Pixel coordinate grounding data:
▽

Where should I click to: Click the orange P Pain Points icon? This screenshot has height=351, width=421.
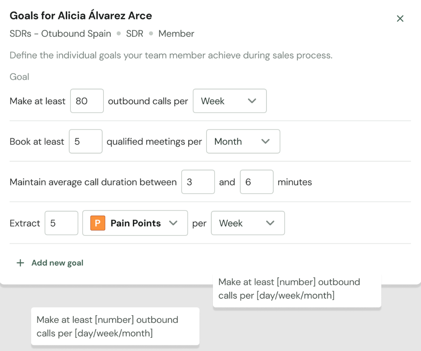click(98, 223)
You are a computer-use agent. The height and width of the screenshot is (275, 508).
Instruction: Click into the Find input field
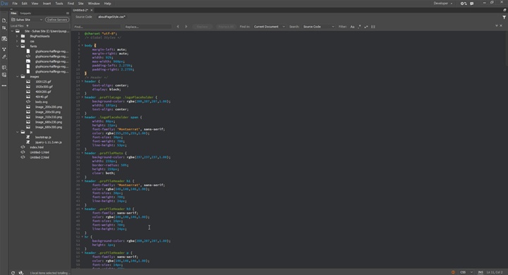click(97, 27)
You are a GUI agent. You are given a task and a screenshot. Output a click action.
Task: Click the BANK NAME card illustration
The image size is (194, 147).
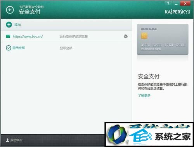coord(163,40)
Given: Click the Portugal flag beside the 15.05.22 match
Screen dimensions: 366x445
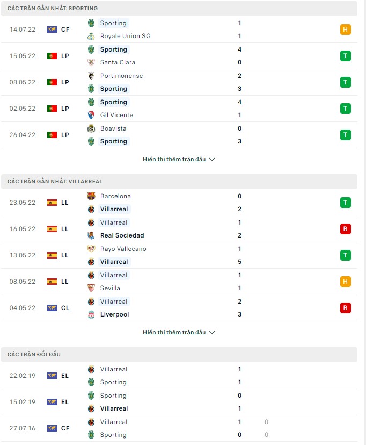Looking at the screenshot, I should 52,55.
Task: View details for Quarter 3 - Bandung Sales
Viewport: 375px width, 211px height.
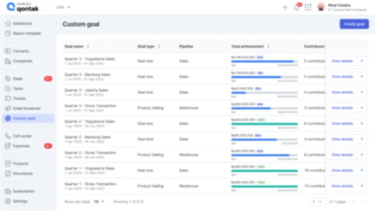Action: click(342, 77)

△

Return only the number of lines above that include "agent".

* ANSWER SPACE
2